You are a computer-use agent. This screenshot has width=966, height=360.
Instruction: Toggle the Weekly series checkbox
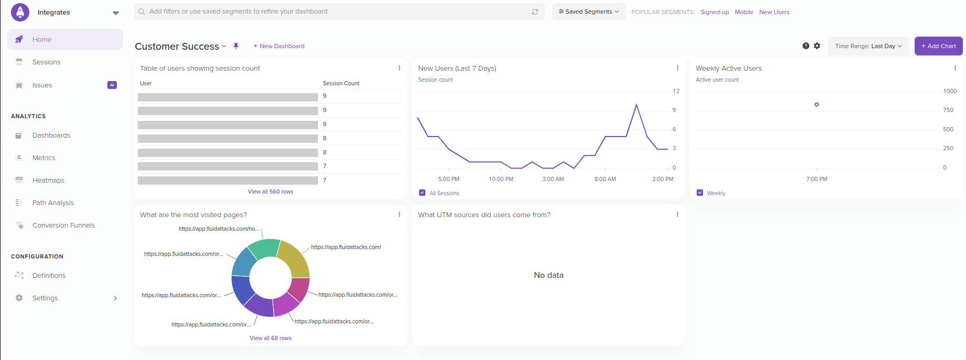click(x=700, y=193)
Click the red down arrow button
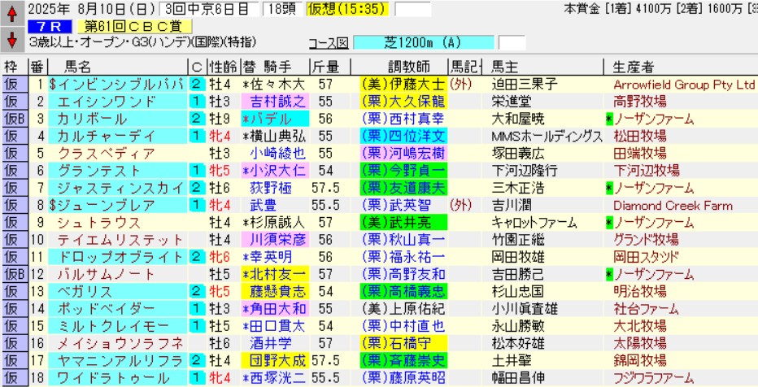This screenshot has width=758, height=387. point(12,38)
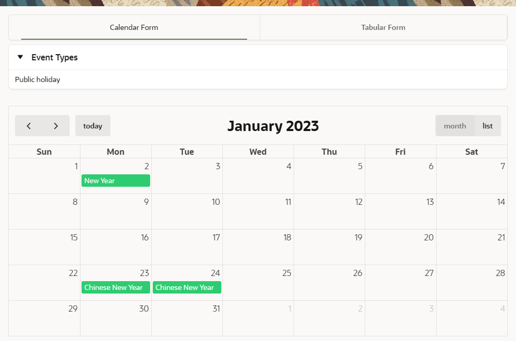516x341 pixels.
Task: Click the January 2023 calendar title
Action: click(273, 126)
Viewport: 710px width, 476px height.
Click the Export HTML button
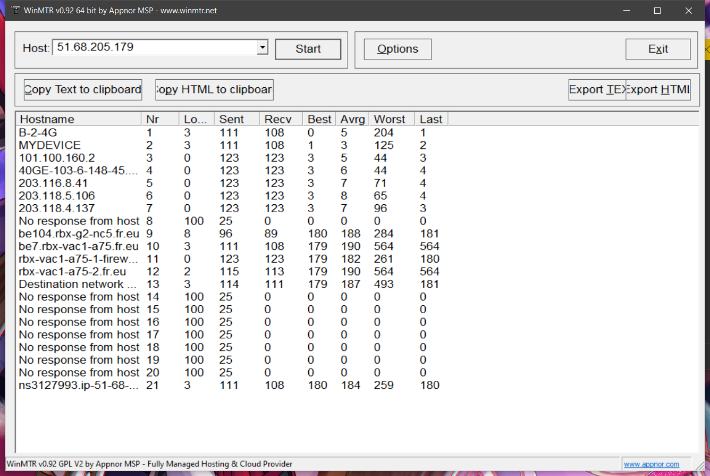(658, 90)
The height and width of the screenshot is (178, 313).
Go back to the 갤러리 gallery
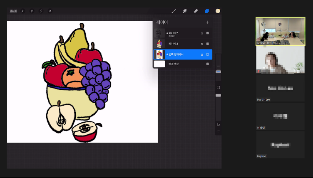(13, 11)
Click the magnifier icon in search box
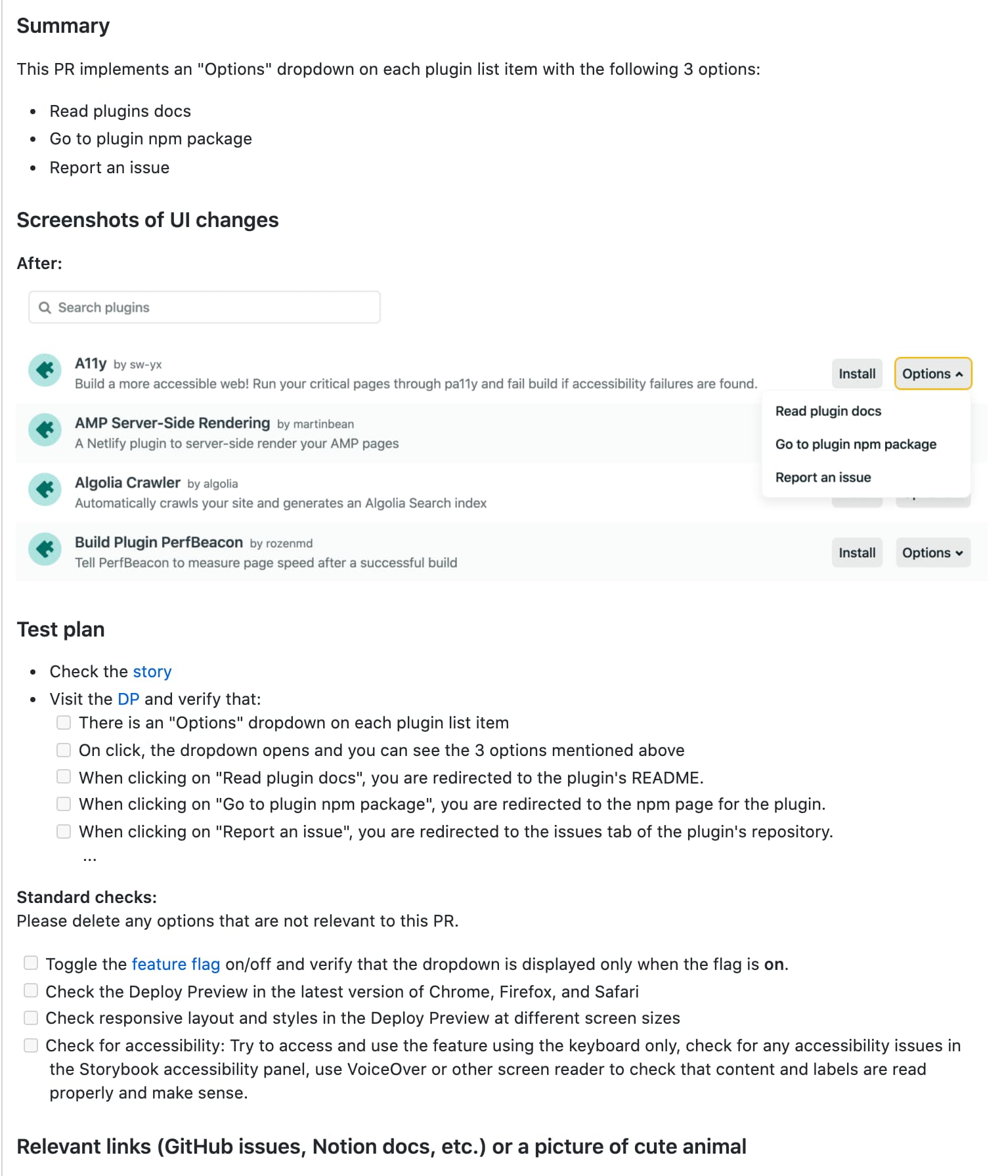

....................

Output every entry exactly. Pictures stay out.

You are a computer-use agent. This screenshot has width=966, height=360.
Instruction: Toggle the Weekly series checkbox
click(x=700, y=193)
Click the red down arrow button
This screenshot has width=758, height=387. point(12,38)
516x341 pixels.
Task: Click the January 2023 calendar title
Action: click(273, 126)
Viewport: 710px width, 476px height.
Click the Export HTML button
(658, 90)
The height and width of the screenshot is (178, 313).
Go back to the 갤러리 gallery
(13, 11)
Click the magnifier icon in search box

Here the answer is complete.